Text and element pointing records
----

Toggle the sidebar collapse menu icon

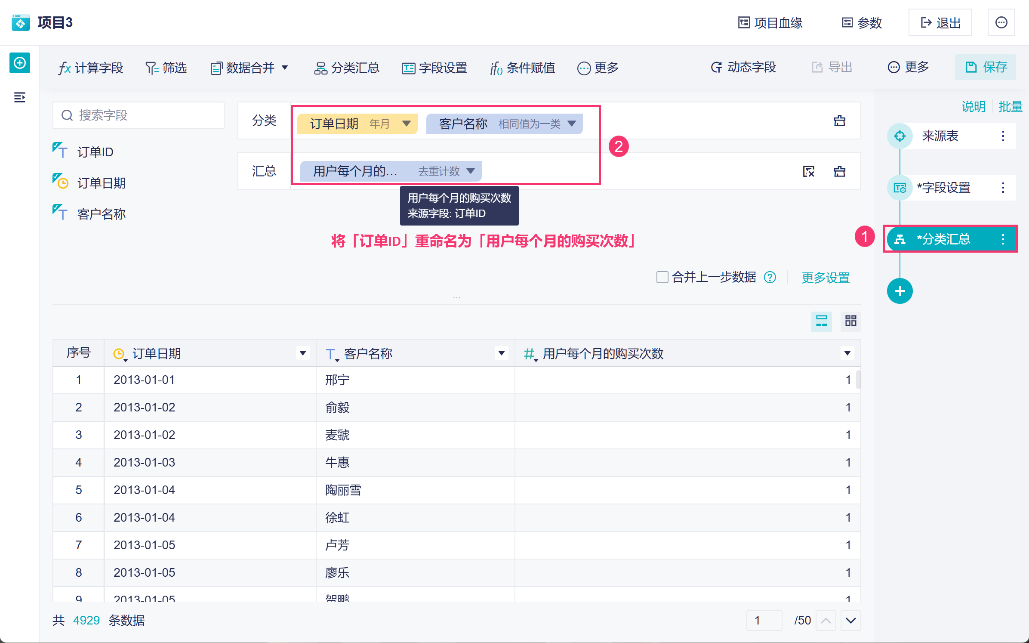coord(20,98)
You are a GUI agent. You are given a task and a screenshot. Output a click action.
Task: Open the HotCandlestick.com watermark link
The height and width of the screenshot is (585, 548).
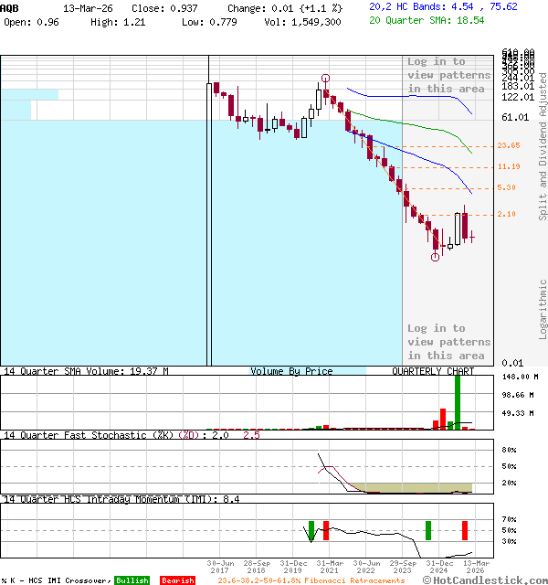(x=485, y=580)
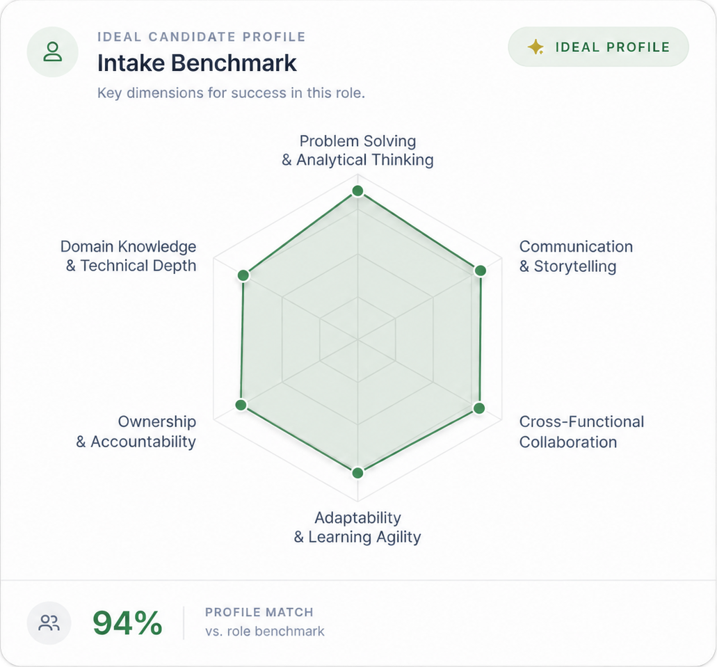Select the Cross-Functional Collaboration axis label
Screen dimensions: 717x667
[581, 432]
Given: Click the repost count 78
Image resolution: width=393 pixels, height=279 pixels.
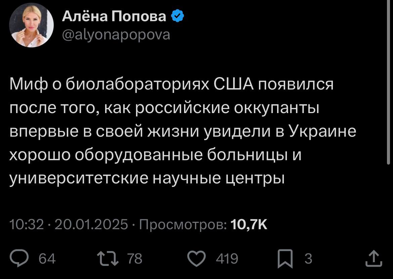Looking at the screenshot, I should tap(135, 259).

----

▸ EXERCISE DESCRIPTION
Copy every line of the records above word for word, leaving out the pictures.

▸ EXERCISE RESULT
Toggle the sidebar collapse menu icon

coord(20,98)
You are a GUI agent. You are given a task and a screenshot. Output a click action.
Task: Open the HotCandlestick.com watermark link
The height and width of the screenshot is (585, 548).
(x=485, y=580)
Select the Cross-Functional Collaboration axis label
Screen dimensions: 717x667
[581, 432]
Given: Click the repost count 78
Image resolution: width=393 pixels, height=279 pixels.
Looking at the screenshot, I should tap(135, 259).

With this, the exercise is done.